§ **What you have to do**:
Without any of its pictures, the listing below should be output exactly.

§ **Task data**:
==============================

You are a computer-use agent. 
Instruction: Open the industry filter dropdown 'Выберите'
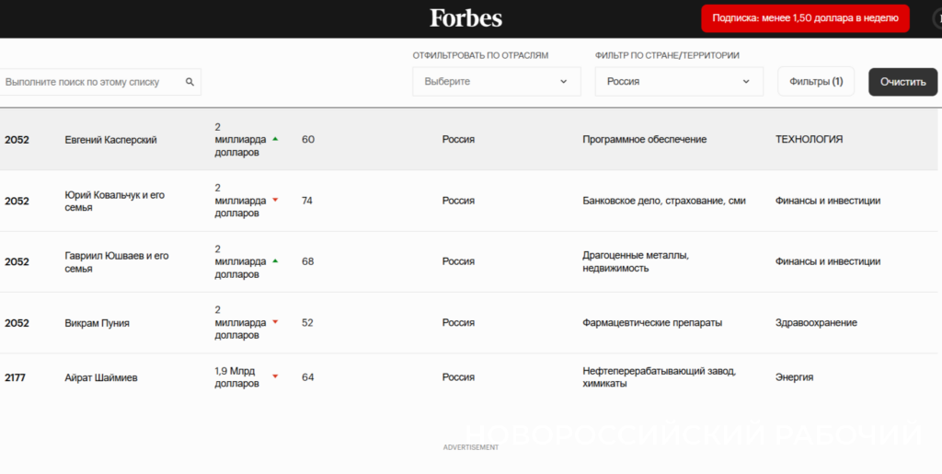(x=496, y=82)
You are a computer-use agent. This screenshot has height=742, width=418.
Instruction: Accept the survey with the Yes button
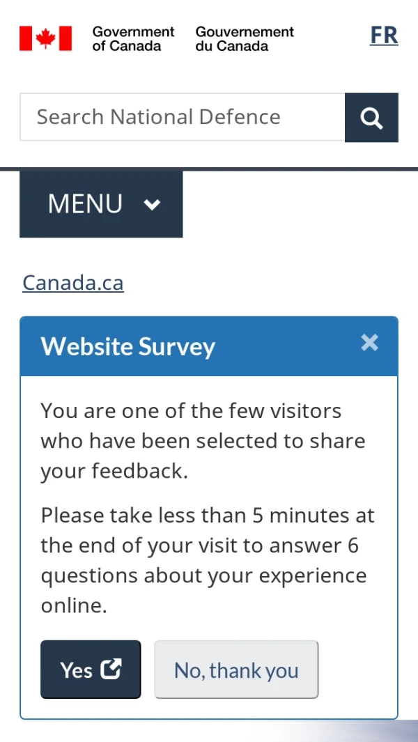[91, 669]
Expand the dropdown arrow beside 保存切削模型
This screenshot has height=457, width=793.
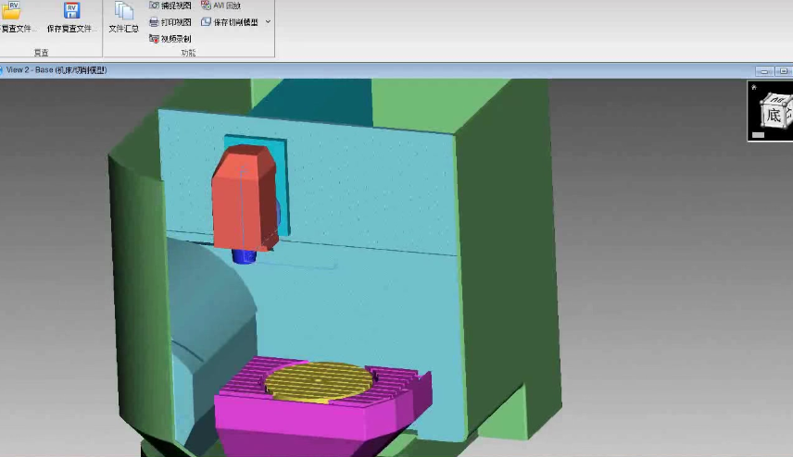click(269, 22)
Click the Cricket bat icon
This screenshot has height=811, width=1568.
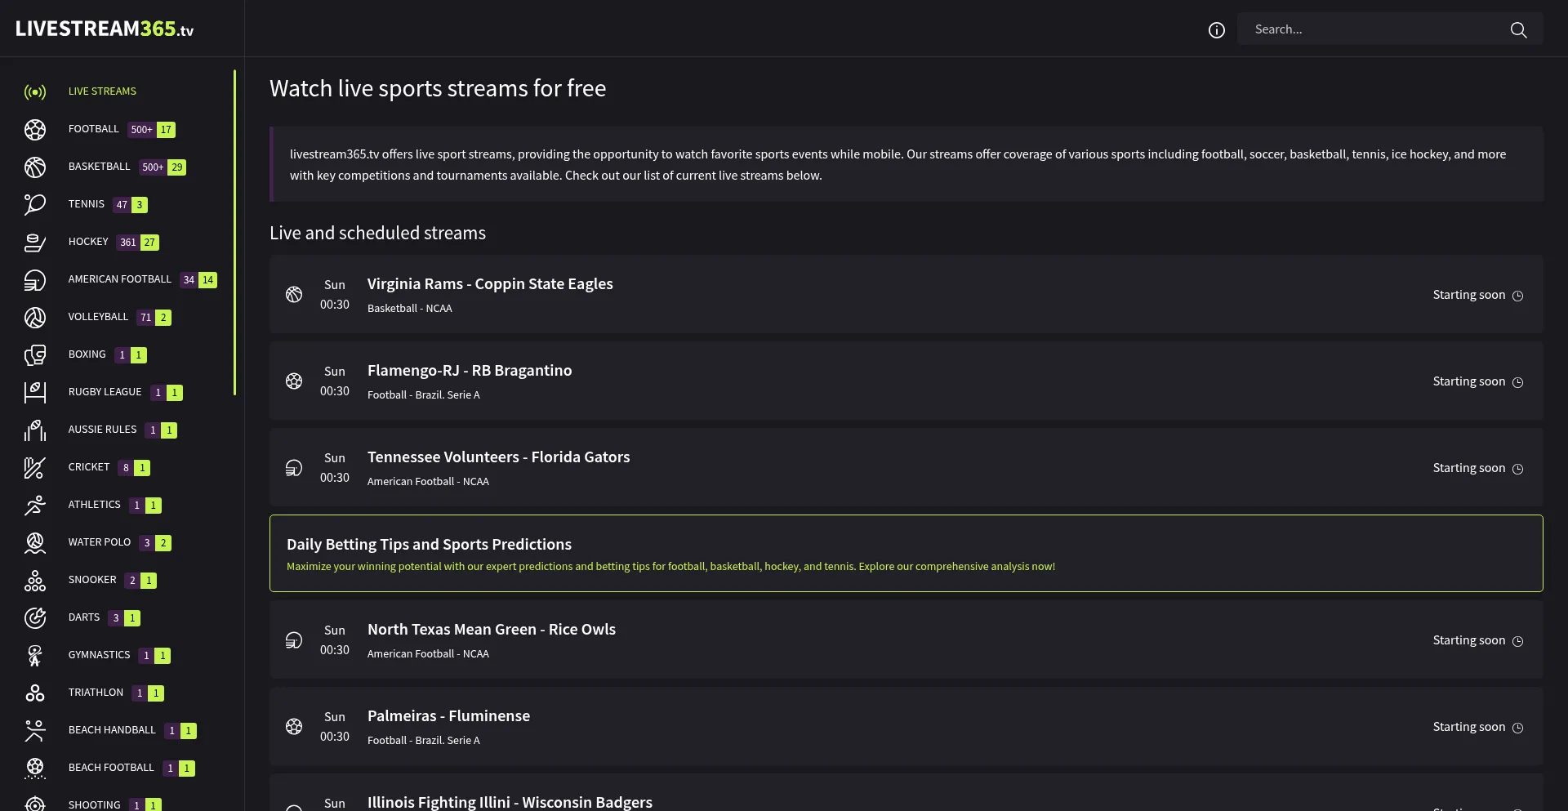pyautogui.click(x=35, y=468)
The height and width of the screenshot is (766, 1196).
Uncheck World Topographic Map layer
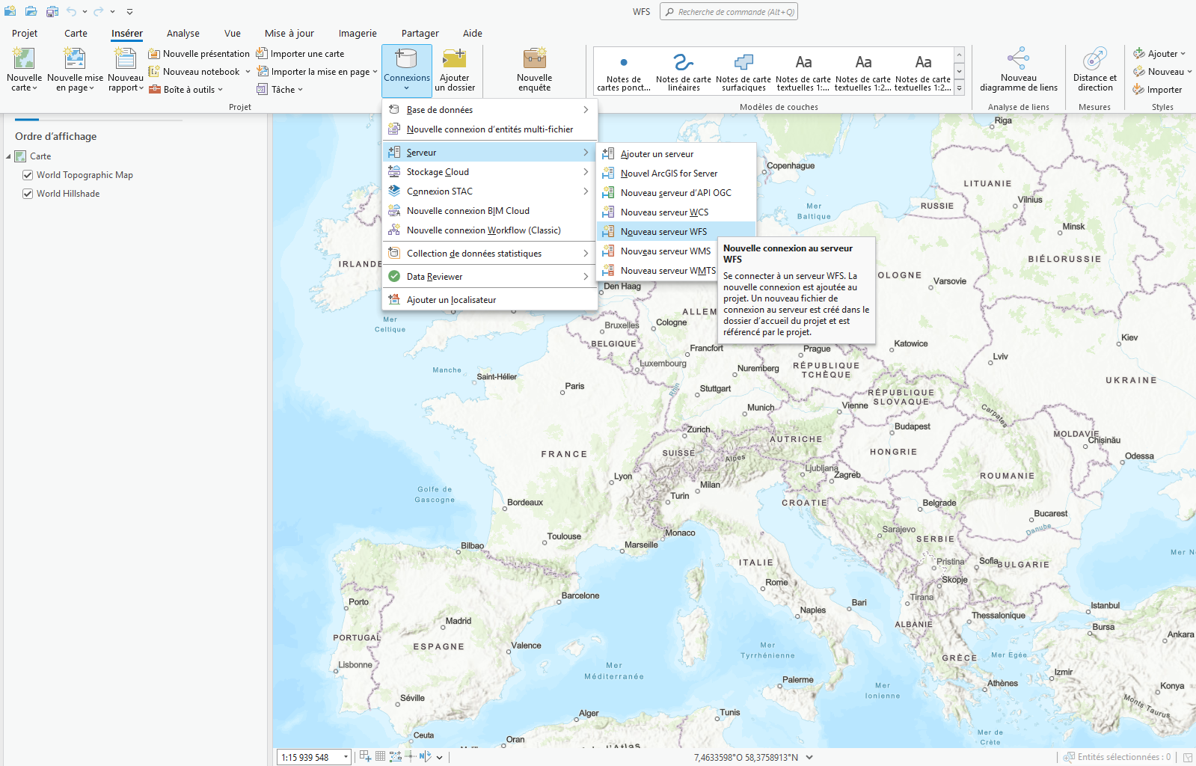pyautogui.click(x=28, y=175)
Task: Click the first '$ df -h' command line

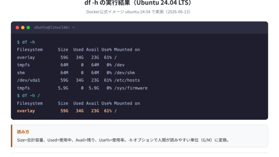Action: pyautogui.click(x=26, y=42)
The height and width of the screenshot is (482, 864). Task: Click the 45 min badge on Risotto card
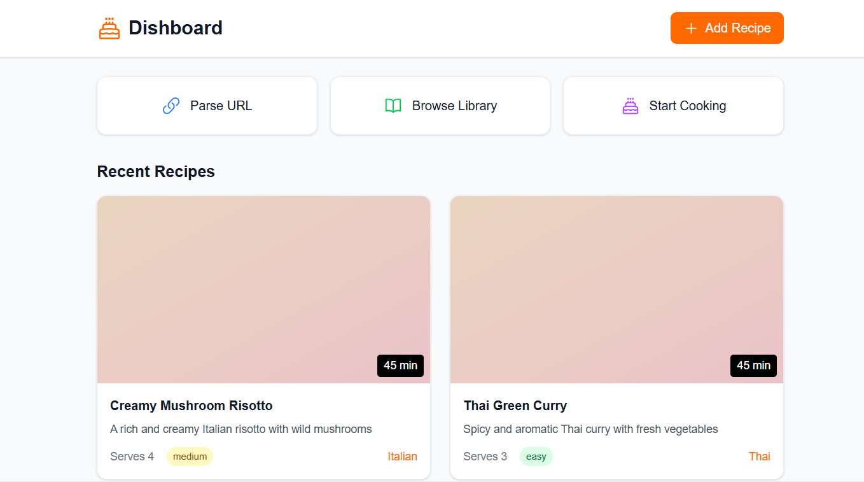pos(400,365)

==============================

§ **Task answer**:
You are a computer-use agent. 
Instruction: Open the industry filter dropdown 'Выберите'
(x=496, y=82)
You are a computer-use agent. This screenshot has height=742, width=418.
Instruction: Accept the survey with the Yes button
[91, 669]
Expand the dropdown arrow beside 保存切削模型
This screenshot has height=457, width=793.
click(269, 22)
Click the Cricket bat icon
This screenshot has height=811, width=1568.
pyautogui.click(x=35, y=468)
The height and width of the screenshot is (766, 1196).
Uncheck World Topographic Map layer
pyautogui.click(x=28, y=175)
Task: Click the first '$ df -h' command line

Action: pyautogui.click(x=26, y=42)
The height and width of the screenshot is (482, 864). Task: Click the 45 min badge on Risotto card
pos(400,365)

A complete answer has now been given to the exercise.